Yep, you heard me right. Read it again.

I’ve not only been in riots, but I have many years of experience with crowd control. One of the things that tickles me pink about living in this country is that not only do you have the right to peacefully assemble (even protest) but that the cops will protect you and work with you. Even better, the working compromise brought about by getting a permit allows you to assemble in a location, march along a route, other people to go about their business, people and property to be protected and the police to set up traffic control so everyone else can go about their business. I mean seriously, how cool is that?

Here’s the thing about crowds, they’re a thin red cunt hair from becoming a mob or a stampede. I’ve seen both happen. Hell, I’ve seen both happen at once. If you want to see a stampede, try being around a crowd when fire, an explosion or shooting happens. That’s all it takes. At the best of times, a crowd is like walking through a fuel depot while smoking — you can usually get away with it, but every now and then…

Still other crowds are riots waiting to happen. This isn’t just a fuel depot, there’s gas splashed over everything and people are flicking matches — if not juggling torches. A pretty reliable indicator to watch for is when protesters decide to go off the reservation. Starting with, not bothering to get a permit. They leave the assembly area or the route and take it elsewhere. Now this could be just a means to keep media attention on a long standing process (e.g., occupy people routinely left the protest area to get arrested to keep the lens on them) or it could be a mob on its way to a riot. To quote Firefly “I aim to misbehave.”

Now when confronted with this behavior riot gear is literally a life saver. I do mean that. Kent State shows us what coordinated military action against rioters results in. Conversely the beatings, firehosing and teargassing protestors of the 1968 Democratic Convention were arguably response to refusal to obey lawful orders and attacks on the police via projectiles.

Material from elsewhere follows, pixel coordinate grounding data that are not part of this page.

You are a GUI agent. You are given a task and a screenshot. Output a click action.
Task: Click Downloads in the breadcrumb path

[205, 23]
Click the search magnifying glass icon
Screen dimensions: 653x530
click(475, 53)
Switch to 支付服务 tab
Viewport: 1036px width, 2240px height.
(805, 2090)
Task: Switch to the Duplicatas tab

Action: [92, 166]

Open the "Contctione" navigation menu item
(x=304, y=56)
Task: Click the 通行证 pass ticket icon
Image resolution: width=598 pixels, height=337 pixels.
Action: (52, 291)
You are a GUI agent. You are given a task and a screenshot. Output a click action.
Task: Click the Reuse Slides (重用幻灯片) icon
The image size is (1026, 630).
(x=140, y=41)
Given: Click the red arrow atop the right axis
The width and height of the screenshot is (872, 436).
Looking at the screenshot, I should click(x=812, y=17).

Just up the road in the Late ’90s the students of CU Boulder decided to riot ‘for their right to party’ aside from massive property damage, at least 12 officers were injured. (I think four of them had to go on permanent disability)

Simply stated armour and shields protect officers so they do not need to respond to threats that if they were unarmoured* would be a danger. These days you REALLY have to work your ass off to provoke a response from the riot police.

*and yes, I’m spelling it that way on purpose. You ride around in armor (e.g. tanks, Bradley’s and armored humvees) You wear armour.